Damian Harvey, country manager for Australia and New Zealand at Vormetric, said Australian information technology professionals have yet to become fully aware of the damage an insider threat could bring to their companies.
“We are still seeing organizations spend millions on perimeter defenses while neglecting to lock up their data or appropriately control access,” Harvey said Thursday.
“If a disaffected employee decides to steal IP or customer data for their own gain, it can be almost impossible to find out until it’s too late without the proper security controls,” he added.
Harvey’s remarks followed the release of Vormetric-commissioned analysis from Ovum Research, which found that 91 percent of 183 Australian IT professionals and business managers view insider threats as a real and significant form of cyber attack.

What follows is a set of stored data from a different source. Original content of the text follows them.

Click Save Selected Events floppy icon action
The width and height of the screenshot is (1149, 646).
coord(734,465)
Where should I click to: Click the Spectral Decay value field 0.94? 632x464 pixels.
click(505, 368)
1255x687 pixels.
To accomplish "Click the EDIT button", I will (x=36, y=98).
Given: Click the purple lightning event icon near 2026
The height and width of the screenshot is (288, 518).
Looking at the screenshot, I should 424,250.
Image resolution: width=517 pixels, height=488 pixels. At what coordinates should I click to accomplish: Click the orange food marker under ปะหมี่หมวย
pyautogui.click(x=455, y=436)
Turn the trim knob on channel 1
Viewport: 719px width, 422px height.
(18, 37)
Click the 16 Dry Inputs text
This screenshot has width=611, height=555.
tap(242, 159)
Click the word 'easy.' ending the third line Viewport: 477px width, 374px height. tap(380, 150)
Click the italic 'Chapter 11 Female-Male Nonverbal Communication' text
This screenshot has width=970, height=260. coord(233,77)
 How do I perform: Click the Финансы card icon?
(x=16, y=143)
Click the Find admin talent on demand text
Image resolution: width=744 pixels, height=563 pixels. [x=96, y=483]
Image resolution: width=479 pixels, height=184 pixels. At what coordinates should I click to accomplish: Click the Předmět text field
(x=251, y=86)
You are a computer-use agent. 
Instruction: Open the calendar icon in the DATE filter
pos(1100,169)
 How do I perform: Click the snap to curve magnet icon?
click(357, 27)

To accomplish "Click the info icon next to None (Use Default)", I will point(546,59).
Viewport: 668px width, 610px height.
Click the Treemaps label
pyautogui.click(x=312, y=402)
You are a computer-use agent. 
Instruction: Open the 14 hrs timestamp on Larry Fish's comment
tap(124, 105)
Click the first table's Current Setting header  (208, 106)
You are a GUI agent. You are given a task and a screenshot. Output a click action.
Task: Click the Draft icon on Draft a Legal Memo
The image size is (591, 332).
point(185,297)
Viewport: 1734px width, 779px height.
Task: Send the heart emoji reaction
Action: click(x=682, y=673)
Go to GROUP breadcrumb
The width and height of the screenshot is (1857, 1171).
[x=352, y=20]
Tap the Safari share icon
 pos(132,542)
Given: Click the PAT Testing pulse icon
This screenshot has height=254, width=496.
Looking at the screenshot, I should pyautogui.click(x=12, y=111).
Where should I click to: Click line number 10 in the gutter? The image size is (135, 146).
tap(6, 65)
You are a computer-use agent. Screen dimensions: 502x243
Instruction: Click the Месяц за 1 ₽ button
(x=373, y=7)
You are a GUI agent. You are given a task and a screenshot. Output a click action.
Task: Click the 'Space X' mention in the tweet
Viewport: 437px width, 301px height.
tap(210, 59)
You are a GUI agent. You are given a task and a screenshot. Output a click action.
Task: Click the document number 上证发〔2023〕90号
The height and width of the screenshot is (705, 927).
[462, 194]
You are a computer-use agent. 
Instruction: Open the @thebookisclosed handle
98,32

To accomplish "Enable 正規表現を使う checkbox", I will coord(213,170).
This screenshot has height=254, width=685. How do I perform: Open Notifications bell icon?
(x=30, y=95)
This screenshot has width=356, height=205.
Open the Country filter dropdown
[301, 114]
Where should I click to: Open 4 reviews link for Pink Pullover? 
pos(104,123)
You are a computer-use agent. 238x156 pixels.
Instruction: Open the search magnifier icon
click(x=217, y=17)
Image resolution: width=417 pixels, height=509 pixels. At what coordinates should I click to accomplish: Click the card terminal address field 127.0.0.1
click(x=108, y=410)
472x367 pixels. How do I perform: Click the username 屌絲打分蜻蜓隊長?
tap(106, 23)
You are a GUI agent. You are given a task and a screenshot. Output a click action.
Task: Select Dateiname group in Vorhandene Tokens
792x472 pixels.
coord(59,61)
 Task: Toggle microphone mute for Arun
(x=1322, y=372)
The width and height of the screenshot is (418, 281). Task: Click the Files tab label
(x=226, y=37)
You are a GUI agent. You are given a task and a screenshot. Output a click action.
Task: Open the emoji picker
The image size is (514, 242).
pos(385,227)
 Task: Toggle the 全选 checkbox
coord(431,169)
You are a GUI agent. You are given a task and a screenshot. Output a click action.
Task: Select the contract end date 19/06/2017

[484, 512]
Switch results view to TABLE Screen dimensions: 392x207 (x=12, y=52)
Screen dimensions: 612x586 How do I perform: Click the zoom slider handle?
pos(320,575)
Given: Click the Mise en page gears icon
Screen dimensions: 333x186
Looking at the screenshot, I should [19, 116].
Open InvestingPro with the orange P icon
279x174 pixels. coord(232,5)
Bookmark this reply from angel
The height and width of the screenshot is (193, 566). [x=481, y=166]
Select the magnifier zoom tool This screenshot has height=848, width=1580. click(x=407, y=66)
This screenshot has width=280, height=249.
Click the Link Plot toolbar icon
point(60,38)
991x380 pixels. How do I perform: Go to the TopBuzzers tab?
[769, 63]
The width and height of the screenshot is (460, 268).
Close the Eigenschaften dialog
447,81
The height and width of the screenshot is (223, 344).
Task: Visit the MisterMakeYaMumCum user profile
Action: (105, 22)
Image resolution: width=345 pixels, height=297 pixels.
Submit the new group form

According to the Australian Insider Threat Report, 48 percent of respondents have companies that plan to increase their budget for self-defense strategies, while 37 percent believe mandatory compliance would push companies to spend more on such programs.
The report says intrusions and data theft from within could come in the form of a privileged user using his credentials to exfiltrate sensitive information, while another type of insider threat could come from an external actor using stolen access codes to gain unlawful entry or control.
“From the data, it’s clear that organizations are also struggling with new technologies like cloud, mobile and big data as they seek to protect themselves from insider threats,” Ovum Research Director Andrew Kellett said.